O’zapft is!“, liebe Bürgerinnen und Bürger! Nach der Bayernwahl gestern sind viele wieder nüchtern und auf dem Boden der Tatsachen angekommen. Die eingebildete Mitte bis rechts hat bei guter Wahlbeteiligung 60% eingefahren, mit Gottes Hilfe, und da habe ich SPD und Grüne einfach mal links der Mitte angesiedelt, damit es nicht so weh tut. Dass die Chancen nicht gleich verteilt sind, die einen mehr Zuwendung durch die Medien erfahren und mehr Mäuse haben, ist ja nur die halbe Wahrheit. Die andre Halbe muss noch eingeschenkt werden: Den Bayern, die zur Wahl gehen, geht’s meist gut, und die, die zu Hause bleiben, erwarten nichts Gutes mehr. Wenn man die CDU/CDU) kopieren will, muss Kujau heißen, gut sein, glaubhaft und besser als das Original. Wer aber vor einer Wahl schon die Hosen voll hat daher und nicht mehr aufstehen kann, kann doch nicht auf einen Stimmenumschwung rechnen! Wer alle Hoffnung hat fahren lassen, lockt doch keinen Hund mehr hinter dem Ofen vor. Landtags- oder Bundestagswahl: Hat da irgend jemand bei den Parteien Visionen? Schimmert da irgend wo was von Aufbruch durch? War da, als es heiß wurde beim Thema Giftgas, irgendwas zu hören von Alternativen, vom Aufruf zum Protest gegen den drohenden Weltenbrand? Klimawandel, Fukushima, soziale Abstiege, Geldentwertung, Syrienflüchtlinge: Bloss nichts anfassen, bloß keinen beunruhigen. Deutschland geht’s gut, auch wenn’s bei uns nicht allen gut geht. Da will man nicht gefragt werden, woher denn der Wohlstand kommt und ob wir einfach weiter so, unbeschwert und mit Merkel und Seebrück auf’m Rücken, durch die Zeiten segeln können, von Wahl zu Wahl. Soviel sollte uns inzwischen klar sein: Das von vielen propagierte Wachstum wird ein Ende haben, da beißt keine Maus den Faden ab. Doch für den Aufbruch in die anderen Zeiten, für übermorgen, fehlen Ideen, Akteure, Fantasie! Das gilt im Kleinen wie im Großen, für den Stadtteil wie für die ganze Stadt, für die Nachbarn nebenan und im nächsten Land. Die neuen Bürgerbewegungen, egal wo, sind da ein Hoffnungsschimmer. Sie zeigen uns, dass wir unsere Wünsche und Forderungen nicht delegieren können, an wen auch immer, sondern als Bürger der Welt aktiv werden müssen, kritisch und wachsam gegen die Macht der Manipulateure. Statt grenzenloses Wachstum Hunger nach Gerechtigkeit, statt „weiter so“ in die Sackgasse Denkwerkstätten und Debatten, Demokratie gegen Dogmatismus.

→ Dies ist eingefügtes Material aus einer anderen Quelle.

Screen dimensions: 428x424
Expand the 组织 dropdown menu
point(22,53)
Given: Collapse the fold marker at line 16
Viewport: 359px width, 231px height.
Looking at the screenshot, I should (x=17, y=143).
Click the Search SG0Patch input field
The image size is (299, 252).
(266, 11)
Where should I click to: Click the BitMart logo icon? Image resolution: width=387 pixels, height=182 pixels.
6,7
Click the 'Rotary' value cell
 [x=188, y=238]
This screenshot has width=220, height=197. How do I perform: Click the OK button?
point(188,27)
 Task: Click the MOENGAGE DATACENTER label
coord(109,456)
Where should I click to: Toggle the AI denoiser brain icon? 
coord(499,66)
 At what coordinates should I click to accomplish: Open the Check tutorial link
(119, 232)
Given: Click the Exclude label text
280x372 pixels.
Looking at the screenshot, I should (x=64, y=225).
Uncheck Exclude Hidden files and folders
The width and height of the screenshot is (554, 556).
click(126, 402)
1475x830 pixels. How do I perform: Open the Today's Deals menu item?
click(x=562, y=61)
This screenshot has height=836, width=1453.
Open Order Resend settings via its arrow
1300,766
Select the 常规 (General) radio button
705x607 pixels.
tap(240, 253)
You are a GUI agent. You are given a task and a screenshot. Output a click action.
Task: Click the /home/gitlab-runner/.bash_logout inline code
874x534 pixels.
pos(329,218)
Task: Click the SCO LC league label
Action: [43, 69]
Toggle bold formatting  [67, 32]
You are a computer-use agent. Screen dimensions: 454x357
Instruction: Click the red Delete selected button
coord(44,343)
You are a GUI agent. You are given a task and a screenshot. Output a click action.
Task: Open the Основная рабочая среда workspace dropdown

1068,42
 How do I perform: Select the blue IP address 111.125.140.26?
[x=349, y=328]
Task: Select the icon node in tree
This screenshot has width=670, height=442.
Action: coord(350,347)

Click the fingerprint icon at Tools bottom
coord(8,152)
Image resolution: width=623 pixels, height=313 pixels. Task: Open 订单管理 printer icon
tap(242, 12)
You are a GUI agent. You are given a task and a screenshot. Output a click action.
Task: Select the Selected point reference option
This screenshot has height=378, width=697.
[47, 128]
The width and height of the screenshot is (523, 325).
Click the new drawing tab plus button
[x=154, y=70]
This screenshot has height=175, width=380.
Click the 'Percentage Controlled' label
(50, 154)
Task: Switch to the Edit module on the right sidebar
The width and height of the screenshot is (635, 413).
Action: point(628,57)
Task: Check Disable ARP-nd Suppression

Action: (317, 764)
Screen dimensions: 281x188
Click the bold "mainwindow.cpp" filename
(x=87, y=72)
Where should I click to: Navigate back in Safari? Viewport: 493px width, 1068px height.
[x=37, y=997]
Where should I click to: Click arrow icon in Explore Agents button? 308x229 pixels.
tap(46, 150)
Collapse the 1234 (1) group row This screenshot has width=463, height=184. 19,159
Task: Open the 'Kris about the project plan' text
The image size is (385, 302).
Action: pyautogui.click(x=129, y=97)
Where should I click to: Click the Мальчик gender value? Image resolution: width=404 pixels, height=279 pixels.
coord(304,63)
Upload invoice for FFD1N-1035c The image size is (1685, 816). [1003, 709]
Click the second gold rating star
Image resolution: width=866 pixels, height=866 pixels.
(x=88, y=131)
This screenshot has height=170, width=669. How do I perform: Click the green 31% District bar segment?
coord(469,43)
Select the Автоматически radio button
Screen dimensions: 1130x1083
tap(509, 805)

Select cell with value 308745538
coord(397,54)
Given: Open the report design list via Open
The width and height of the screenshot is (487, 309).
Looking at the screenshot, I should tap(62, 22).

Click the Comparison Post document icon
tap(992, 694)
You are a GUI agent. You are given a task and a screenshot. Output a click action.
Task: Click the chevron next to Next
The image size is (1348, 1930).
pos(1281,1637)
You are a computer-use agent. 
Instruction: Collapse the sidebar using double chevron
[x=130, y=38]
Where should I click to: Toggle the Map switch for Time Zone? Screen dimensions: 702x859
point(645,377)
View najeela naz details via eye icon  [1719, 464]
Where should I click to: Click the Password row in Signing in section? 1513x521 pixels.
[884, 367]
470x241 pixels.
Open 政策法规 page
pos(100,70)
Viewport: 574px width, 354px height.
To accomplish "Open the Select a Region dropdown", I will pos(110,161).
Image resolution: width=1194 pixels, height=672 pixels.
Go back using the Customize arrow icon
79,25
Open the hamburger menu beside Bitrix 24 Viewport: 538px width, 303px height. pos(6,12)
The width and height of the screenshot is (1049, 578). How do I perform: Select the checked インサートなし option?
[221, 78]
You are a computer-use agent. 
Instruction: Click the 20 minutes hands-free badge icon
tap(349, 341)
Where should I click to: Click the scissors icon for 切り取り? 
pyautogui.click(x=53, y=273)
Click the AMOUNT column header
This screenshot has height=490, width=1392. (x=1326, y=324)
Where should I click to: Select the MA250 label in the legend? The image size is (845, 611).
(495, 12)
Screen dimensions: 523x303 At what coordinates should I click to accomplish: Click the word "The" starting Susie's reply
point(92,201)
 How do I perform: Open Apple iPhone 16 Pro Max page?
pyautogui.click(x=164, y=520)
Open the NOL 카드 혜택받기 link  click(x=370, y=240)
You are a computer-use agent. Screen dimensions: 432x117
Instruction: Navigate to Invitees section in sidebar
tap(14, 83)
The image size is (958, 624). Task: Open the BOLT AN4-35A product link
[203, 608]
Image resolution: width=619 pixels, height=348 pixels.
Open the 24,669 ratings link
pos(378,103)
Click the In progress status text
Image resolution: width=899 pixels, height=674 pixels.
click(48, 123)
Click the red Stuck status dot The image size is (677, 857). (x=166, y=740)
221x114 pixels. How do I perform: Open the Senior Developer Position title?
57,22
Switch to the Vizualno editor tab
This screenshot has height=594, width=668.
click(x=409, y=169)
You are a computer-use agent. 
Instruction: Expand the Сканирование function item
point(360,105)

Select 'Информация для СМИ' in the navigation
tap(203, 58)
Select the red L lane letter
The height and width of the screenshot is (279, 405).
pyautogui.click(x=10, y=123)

„Unser“ Großprojekt Stuttgart 21 ist ja da ein Musterbeispiel, wie demokratische Regeln außer Kraft gesetzt werden, wie mit fadenscheinigen Argumenten, Halbwahrheiten und Lügen den Menschen ein X für ein U vorgemacht wird. Regierung und Politik haben sich, so kommt’s mir vor, komplett verrannt im Gipskeuper. Wenn freilich unsere Vertrauten von gestern sagen, „Was geht mich mein dummes Geschwätz von gestern an?“, dann paaren sich Dummheit und Ignoranz. mit Kurzsichtigkeit.

Wir brauchen Verlässlichkeit und Vertrauen – sonst könnt Ihr uns gern haben!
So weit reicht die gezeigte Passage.